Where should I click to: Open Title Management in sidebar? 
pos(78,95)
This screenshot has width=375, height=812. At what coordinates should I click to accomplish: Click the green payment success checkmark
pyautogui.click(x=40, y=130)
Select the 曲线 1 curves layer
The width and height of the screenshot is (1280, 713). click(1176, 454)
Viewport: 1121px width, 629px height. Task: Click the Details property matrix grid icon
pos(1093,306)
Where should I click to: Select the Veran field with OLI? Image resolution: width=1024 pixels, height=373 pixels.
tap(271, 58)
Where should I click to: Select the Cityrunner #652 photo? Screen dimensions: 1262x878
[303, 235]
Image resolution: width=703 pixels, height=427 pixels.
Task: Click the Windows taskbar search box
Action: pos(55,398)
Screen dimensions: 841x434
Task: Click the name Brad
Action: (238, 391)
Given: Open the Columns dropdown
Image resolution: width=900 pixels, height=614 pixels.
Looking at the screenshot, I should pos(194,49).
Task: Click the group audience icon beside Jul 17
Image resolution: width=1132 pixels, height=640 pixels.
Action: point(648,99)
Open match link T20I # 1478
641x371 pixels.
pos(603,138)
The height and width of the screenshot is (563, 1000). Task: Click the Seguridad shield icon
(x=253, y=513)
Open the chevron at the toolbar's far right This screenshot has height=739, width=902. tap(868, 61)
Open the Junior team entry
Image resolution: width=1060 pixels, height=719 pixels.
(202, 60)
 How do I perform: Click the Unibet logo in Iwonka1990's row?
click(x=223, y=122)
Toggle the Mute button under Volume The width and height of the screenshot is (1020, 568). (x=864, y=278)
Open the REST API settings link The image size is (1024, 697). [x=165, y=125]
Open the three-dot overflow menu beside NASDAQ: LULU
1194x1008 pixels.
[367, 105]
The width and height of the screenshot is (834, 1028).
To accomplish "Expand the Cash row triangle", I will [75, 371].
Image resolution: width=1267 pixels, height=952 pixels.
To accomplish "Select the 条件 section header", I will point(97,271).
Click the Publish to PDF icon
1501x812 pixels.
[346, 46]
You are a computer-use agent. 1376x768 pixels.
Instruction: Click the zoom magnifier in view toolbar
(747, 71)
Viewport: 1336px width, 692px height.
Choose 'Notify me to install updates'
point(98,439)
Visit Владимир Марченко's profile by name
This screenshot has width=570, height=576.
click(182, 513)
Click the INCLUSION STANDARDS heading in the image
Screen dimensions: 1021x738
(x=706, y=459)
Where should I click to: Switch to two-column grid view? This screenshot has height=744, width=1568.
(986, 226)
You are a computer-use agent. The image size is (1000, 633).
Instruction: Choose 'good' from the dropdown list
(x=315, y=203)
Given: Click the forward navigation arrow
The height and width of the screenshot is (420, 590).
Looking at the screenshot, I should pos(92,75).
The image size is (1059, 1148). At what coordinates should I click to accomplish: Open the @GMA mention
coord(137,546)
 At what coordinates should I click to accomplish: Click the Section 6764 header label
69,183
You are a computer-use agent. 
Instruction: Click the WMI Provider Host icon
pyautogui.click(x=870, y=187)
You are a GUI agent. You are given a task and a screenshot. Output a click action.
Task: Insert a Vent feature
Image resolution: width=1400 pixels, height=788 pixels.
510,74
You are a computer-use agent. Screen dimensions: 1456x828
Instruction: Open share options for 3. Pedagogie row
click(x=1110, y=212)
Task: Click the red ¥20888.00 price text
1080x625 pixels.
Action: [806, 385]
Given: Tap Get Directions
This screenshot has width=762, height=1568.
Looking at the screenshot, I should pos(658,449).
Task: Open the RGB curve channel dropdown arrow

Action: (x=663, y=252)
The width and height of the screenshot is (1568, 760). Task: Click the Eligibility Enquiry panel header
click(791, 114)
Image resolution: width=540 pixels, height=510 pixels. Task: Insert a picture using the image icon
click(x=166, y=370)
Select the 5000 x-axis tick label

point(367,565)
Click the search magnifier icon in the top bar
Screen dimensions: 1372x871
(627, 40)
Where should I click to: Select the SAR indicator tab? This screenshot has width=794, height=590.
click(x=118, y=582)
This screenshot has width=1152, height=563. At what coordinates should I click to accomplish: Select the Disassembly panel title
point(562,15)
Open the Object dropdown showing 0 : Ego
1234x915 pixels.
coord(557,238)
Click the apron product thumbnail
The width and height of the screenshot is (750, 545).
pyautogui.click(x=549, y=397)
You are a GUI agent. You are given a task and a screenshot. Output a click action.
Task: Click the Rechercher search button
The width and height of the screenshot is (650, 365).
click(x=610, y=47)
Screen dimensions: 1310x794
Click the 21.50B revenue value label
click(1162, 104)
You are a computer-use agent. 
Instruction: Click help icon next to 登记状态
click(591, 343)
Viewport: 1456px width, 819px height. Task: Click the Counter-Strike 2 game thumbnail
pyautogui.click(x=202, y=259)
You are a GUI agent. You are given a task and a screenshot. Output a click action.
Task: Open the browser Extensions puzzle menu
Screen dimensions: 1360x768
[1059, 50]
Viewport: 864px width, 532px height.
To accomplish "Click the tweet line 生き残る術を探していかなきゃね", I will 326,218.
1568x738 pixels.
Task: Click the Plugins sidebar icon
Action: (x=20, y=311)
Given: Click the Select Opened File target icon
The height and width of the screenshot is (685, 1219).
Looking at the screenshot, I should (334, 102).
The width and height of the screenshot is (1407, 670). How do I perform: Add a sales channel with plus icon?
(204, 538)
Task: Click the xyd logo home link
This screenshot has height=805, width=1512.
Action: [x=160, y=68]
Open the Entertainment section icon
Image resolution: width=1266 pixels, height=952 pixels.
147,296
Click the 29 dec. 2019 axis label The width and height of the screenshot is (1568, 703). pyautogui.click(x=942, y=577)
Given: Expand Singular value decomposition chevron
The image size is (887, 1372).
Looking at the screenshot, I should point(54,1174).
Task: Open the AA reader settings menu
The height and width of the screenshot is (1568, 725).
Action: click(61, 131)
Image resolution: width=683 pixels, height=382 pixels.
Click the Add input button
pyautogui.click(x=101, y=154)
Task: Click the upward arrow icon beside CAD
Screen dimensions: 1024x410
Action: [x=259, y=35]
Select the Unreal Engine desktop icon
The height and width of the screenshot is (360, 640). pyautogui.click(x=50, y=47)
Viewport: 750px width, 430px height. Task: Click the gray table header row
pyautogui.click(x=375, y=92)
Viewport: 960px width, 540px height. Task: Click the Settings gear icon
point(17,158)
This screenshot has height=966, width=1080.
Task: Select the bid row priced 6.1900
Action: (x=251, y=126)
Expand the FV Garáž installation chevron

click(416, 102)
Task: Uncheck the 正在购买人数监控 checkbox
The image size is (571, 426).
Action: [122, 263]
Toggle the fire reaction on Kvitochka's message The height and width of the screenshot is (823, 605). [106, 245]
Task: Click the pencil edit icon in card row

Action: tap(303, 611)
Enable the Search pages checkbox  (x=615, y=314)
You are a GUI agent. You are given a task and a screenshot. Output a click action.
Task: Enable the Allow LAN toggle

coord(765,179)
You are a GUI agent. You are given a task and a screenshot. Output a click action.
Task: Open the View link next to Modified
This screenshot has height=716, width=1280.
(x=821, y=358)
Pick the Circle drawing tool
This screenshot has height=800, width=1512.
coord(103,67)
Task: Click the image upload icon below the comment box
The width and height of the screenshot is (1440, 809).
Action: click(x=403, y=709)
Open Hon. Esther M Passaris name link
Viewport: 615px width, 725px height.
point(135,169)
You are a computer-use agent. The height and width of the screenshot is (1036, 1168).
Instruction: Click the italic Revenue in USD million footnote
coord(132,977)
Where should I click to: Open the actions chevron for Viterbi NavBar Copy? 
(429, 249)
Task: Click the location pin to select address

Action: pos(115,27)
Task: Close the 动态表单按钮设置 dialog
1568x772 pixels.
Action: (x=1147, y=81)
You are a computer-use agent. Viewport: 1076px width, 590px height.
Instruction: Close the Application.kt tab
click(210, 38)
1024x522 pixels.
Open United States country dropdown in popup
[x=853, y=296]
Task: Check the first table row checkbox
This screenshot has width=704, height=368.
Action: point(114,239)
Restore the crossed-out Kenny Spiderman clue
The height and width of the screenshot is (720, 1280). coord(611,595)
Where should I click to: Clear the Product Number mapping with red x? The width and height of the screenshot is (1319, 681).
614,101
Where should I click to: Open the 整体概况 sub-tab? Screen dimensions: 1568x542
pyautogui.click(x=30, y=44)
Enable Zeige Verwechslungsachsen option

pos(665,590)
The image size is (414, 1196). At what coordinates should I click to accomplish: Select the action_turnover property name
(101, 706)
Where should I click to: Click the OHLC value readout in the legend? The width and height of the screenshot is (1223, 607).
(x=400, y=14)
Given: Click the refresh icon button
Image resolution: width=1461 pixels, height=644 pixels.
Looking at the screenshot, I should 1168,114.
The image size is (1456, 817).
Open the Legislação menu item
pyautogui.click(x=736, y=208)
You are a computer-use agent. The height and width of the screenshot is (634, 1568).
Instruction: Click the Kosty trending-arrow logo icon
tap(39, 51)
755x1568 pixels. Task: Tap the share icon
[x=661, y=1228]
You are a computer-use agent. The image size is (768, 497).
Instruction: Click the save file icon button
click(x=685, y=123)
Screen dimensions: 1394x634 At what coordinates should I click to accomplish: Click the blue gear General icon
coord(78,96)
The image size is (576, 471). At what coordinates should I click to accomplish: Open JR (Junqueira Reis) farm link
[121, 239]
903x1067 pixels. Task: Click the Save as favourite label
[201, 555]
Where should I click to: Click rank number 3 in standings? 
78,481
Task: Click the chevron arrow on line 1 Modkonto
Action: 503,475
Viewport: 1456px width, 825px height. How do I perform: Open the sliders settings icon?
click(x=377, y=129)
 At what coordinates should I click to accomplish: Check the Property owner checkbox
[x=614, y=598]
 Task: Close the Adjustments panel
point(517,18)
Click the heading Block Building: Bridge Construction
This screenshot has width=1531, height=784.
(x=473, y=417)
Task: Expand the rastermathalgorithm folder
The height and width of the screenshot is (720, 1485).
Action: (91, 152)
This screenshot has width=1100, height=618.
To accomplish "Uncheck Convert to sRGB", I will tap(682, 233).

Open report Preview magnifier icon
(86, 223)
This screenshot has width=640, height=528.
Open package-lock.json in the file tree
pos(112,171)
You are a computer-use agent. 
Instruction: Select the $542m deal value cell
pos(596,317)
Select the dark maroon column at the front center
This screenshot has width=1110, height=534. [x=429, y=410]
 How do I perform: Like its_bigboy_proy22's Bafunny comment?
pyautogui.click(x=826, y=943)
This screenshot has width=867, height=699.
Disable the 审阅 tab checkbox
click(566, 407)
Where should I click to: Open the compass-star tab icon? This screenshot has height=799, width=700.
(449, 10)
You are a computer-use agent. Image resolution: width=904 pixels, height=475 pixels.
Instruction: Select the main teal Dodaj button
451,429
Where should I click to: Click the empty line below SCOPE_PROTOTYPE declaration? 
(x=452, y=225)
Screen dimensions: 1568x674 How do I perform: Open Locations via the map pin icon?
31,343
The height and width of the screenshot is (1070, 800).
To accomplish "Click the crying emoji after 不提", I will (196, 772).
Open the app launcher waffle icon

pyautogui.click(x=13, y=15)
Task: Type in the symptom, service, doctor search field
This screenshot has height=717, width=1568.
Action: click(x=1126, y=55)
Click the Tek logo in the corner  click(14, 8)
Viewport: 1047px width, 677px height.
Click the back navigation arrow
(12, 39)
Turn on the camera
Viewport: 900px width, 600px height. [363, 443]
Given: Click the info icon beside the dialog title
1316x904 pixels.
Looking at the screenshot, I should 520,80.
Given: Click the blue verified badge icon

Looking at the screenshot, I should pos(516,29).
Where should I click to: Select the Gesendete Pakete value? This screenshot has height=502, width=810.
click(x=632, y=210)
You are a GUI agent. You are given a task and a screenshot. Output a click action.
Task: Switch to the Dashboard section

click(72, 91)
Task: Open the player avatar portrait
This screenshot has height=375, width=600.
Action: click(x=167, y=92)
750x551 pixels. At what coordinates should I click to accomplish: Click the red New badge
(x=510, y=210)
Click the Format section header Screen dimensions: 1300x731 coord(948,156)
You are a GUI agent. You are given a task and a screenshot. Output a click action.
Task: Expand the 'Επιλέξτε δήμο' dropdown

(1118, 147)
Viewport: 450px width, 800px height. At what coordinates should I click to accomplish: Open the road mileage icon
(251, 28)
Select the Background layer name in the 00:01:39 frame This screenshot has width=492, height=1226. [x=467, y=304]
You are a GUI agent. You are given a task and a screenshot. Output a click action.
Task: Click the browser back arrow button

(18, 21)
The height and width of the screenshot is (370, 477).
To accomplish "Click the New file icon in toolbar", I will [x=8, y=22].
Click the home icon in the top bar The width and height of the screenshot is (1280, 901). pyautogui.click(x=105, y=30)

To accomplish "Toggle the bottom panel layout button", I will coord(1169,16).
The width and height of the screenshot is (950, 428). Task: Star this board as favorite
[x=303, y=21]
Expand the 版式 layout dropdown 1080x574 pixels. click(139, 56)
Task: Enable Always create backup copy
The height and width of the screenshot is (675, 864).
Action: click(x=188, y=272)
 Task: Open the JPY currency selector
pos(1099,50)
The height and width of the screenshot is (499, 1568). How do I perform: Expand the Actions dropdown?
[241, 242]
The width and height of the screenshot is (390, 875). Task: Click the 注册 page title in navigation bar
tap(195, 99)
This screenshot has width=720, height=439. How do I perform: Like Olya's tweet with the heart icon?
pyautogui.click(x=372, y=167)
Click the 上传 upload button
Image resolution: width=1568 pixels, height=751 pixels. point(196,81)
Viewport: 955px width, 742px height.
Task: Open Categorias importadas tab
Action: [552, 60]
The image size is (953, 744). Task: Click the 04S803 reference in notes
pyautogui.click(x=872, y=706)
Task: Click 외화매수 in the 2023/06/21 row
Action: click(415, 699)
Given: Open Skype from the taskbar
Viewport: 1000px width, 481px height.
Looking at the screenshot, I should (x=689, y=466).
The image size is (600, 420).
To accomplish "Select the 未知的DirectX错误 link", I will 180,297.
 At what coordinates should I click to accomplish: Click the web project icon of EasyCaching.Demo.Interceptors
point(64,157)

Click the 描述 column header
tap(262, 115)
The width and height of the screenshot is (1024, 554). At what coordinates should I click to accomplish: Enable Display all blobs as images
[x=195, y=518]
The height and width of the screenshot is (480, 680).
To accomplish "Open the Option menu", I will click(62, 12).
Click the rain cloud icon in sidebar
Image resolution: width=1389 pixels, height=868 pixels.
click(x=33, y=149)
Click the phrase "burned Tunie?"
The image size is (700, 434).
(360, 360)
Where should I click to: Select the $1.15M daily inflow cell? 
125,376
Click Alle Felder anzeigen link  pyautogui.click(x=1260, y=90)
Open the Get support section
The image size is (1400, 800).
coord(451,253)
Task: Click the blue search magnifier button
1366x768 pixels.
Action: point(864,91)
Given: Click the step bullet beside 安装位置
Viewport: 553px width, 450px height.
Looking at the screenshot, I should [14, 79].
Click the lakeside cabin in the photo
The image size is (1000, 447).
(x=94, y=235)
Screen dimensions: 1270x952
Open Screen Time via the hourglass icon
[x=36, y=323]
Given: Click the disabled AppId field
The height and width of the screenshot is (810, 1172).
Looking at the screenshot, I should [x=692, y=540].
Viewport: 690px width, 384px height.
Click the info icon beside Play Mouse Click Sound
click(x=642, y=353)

• WHAT THE TASK REQUIRES:
Show the lines of the entries that include the string "dialog", copying each in full.

• TASK OUTPUT:
Task: Close the 动态表单按钮设置 dialog
Given: Click the info icon beside the dialog title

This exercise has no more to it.